Learning Intention: This week you will continue to work with line graphs, bar charts, pie charts and scatter plots. Your learning intention is to understand how to describe various graphs in words. You need to be able to interpret the information given.

Success Criteria: You will be able to look at the scale, axes, labels and title of different graphs and be able to describe what they mean. You will be able to match a graph to it’s description and draw a sketch graph from a sentence. These are the activities planned:

1. Find a graph with data in a magazine or newspaper. Cut it out and paste it into your books. Look carefully at the title, axes, labels and scale. Write a few sentences describing what the graph shows.

2. “Which graph is which” worksheet. You will be given nine small graphs and have to match scenarios to the shape of the graph.

3. Maths300: Temperature Graphs. Match the average maximum and minimum temperatures to Australia’s capital cities.

4. Match the graph to the Olympic record time/distance.

5. Which kind of graph would best represent the following situations?

  • Height of a plant growing over time?
  • The various heights of different plants of the same species in a greenhouse, over time?
  • Thousands of plants in a crop to determine which genotype was the fastest growing?
  • Percentage of different species of plants in an area of forest?

6. “Purchasing pantyhose” and “Blood Bank” graphs

7. Go to the Melbourne Grand Prix map and note the speed and distance from the start as each car makes it’s way around the track. Draw a graph that shows distance from the starting line on the horizontal axis and speed on the vertical axis.

Read more

Stem-and-Leaf Plots and Scatter plots

Learning Intention: Students will understand what data is suitable for graphing on a scatter plot and be able to describe the significance of a “line of best fit”.

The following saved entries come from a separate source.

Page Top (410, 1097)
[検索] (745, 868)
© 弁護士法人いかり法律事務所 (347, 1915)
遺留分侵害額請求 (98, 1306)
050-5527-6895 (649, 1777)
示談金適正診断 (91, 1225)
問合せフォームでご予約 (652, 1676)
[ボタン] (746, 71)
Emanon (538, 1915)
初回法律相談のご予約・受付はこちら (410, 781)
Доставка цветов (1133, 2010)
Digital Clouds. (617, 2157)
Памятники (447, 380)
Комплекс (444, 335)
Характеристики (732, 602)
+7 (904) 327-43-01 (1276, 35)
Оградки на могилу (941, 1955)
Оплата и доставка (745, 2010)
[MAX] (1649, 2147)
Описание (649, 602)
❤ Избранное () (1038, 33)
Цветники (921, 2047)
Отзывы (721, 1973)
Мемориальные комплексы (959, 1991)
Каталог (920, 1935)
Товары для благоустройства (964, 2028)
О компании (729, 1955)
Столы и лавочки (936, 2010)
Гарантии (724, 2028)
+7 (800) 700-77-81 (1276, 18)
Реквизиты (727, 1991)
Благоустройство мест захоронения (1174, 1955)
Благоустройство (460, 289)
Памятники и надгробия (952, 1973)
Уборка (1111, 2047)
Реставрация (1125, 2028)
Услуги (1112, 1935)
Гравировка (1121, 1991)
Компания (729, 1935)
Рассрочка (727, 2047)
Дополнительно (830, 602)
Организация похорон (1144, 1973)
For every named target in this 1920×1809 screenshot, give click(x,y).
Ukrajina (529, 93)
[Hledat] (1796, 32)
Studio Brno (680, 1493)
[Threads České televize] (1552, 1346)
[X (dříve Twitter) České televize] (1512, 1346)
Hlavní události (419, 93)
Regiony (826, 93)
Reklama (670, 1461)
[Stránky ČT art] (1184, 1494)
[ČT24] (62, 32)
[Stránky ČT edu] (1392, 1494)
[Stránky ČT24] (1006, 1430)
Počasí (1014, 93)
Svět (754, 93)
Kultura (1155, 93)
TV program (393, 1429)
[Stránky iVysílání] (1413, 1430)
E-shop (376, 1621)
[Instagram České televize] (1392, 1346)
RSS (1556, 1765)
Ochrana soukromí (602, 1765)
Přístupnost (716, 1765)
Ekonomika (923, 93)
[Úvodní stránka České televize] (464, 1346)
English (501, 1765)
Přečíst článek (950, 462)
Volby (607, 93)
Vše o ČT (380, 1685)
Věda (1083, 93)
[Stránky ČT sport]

Success Criteria: You will draw a correctly labelled scatter plot from our arm span and height data and determine if there is a relationship between these measurements.

Last week you learnt the definitions for mean, median, mode and range and created a stem-and-leaf plot using the height of students in Year 7. You also measured the length of seven leaves and calculated the mean, median, mode and range of this data. This week we will investigate another type of graph, the scatter plot. Use the data we collected from our Year 7 Maths Survey to graph arm span against height (in centimeters).

This week we may also get the chance to do other activities with scatter plots:
1. Barbie Bungee
How many rubber bands are needed for Barbie to safely jump from a height of 400 cm?
What is the minimum height from which Barbie should jump if 25 rubber bands are used?
How do you think the type and width of the rubber band might affect the results?
Do you think age of the rubber bands would affect the results–that is, what would happen if you used older rubber bands?
If some weight were added to Barbie, would you need to use more or fewer rubber bands to achieve the same results?
State a possible relationship between the amount of weight added and the change in the number of rubber bands needed.
(thanks to Mrs Jirkovsky at North Adams Public School for writing about this activity on her blog!)
2. Be an actuary – distance vs earthquake intensity.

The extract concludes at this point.